In Music – Pink and Blue I, O’Keeffe has used airy pastel tones from her oil palette to create those undulating, soft but crisp, white, pink and orange forms framing an oval opening in blue.

Music: Pink and Blue No.1, 1919. Oil on canvas, 48 x 30 in. (121.9 x 76.2 cm).

The motif appears to be pure abstraction, but according to Peters it was actually based on a seashell.

Hoffman gets associations from the sounds of the ocean. The blue opening and the softly vibrating forms of pale, organic folds surrounding them, express vibrations in the soul, in the same way Kandinsky advocated.

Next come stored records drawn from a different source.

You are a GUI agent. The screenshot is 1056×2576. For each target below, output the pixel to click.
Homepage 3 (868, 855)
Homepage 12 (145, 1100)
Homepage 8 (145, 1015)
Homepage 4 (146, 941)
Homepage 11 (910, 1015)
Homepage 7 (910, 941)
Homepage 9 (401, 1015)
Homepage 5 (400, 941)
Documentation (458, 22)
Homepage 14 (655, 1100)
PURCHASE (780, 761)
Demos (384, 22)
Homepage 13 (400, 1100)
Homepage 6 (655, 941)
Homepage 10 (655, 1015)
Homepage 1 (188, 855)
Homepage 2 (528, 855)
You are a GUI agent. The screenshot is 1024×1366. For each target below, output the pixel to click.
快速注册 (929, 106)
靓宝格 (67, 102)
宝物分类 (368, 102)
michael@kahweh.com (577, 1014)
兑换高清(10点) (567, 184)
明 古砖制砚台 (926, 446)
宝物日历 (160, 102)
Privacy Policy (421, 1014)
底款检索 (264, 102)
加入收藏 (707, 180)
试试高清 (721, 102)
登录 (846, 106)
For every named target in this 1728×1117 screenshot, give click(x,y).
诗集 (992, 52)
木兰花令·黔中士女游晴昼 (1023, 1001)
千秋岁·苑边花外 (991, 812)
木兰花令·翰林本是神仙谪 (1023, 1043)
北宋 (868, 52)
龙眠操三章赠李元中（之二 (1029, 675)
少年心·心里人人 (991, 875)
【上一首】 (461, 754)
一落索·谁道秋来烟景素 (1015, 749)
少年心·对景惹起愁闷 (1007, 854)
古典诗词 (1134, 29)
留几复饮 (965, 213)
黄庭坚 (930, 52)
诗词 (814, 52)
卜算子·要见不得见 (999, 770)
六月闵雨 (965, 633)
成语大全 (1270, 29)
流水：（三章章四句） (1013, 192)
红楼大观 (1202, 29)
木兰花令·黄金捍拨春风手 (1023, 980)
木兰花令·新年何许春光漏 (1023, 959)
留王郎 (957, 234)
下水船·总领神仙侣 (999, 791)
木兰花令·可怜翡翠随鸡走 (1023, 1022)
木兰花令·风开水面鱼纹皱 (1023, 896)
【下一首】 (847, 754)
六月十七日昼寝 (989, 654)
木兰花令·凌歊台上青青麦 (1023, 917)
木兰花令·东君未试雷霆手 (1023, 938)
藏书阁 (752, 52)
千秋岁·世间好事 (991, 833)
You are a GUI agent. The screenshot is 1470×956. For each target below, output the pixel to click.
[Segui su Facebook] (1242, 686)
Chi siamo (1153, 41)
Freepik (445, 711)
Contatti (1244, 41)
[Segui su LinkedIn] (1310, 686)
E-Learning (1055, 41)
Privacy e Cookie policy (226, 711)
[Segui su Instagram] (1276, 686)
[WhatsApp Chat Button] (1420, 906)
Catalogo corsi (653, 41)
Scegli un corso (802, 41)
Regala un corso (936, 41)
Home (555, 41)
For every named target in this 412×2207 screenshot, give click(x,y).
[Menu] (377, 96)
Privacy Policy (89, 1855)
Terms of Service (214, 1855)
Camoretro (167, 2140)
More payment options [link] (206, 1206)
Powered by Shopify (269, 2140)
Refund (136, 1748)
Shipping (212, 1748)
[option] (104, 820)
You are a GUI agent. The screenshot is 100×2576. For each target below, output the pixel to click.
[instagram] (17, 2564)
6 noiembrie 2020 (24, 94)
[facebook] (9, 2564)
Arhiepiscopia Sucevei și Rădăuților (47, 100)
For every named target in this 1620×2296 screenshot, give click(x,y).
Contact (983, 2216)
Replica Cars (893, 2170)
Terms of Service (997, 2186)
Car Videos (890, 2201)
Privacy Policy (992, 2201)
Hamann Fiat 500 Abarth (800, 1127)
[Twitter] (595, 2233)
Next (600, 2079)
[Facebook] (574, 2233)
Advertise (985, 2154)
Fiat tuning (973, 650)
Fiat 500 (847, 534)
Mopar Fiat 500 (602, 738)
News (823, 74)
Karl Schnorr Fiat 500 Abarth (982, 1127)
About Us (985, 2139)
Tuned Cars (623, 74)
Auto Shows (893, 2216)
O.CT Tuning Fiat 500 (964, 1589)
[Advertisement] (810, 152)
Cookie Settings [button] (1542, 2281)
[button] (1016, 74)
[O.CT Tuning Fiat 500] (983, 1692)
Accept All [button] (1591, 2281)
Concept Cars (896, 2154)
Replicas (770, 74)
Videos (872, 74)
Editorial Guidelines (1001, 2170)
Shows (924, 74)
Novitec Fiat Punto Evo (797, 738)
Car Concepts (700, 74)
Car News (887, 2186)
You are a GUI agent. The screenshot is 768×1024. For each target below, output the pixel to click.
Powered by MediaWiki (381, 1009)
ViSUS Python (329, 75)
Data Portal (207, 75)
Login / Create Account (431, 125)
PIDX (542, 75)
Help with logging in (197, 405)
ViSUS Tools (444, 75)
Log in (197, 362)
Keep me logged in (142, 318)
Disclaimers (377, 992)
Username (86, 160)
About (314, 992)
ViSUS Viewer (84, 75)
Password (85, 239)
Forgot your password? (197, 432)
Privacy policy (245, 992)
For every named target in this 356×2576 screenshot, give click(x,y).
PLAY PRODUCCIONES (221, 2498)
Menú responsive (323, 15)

Peters claims that her use of tightly cut images was natural, since Stieglitz photographed the same kinds of close-ups of her body during this time. Also O’Keeffe was trained in Japanese art through her teacher Dow, where motifs are pushing the frame.O’Keeffe: Red and Orange hills, 1938

I have not found any painting later by the name Music, but several of her later paintings still express this musical feeling, for example Red and Orange Hills of 1938.

First Solo Show

O’Keeffe’s first large separate show was introduced 1923 as One Hundred Pictures: Oils, Water-colors, Pastels, Drawings by Georgia O’Keeffe, American, by Stieglitz at Anderson Galleries. The show lasted for two weeks, was visited by 500 people each day, and she sold art for 3000 dollars, a considerable sum of money at the time.

Nine respected critics were lyrical. Herbert J. Seligmann celebrated O’Keeffe for her ‘original use of color music’ and Paul Rosenfeld, the music critic, was ecstatic:

Through O’Keeffe, polyharmonies of the compositions of Stravinsky and of Leo Ornstein seem to have begotten sisters in the sister art of painting… She appears to have a power, like the composers, of creating deft, subtle, intricate chords and of concentrating two such complexes with all the oppositional power of two simple complementary colors…

Few have dared place a sharp triad based on green as this American… Oblique, close harmonies are found throughout her work; to them are due much of its curious, biting, pungent savor… Dazzling white is set against tones of pearl; arctic green against the hues of tropical vegetation; violet abuts upon fruity tomato-orange.

It is as though O’Keeffe felt the same great width between minor seconds that Leo Ornstein, say, perceives.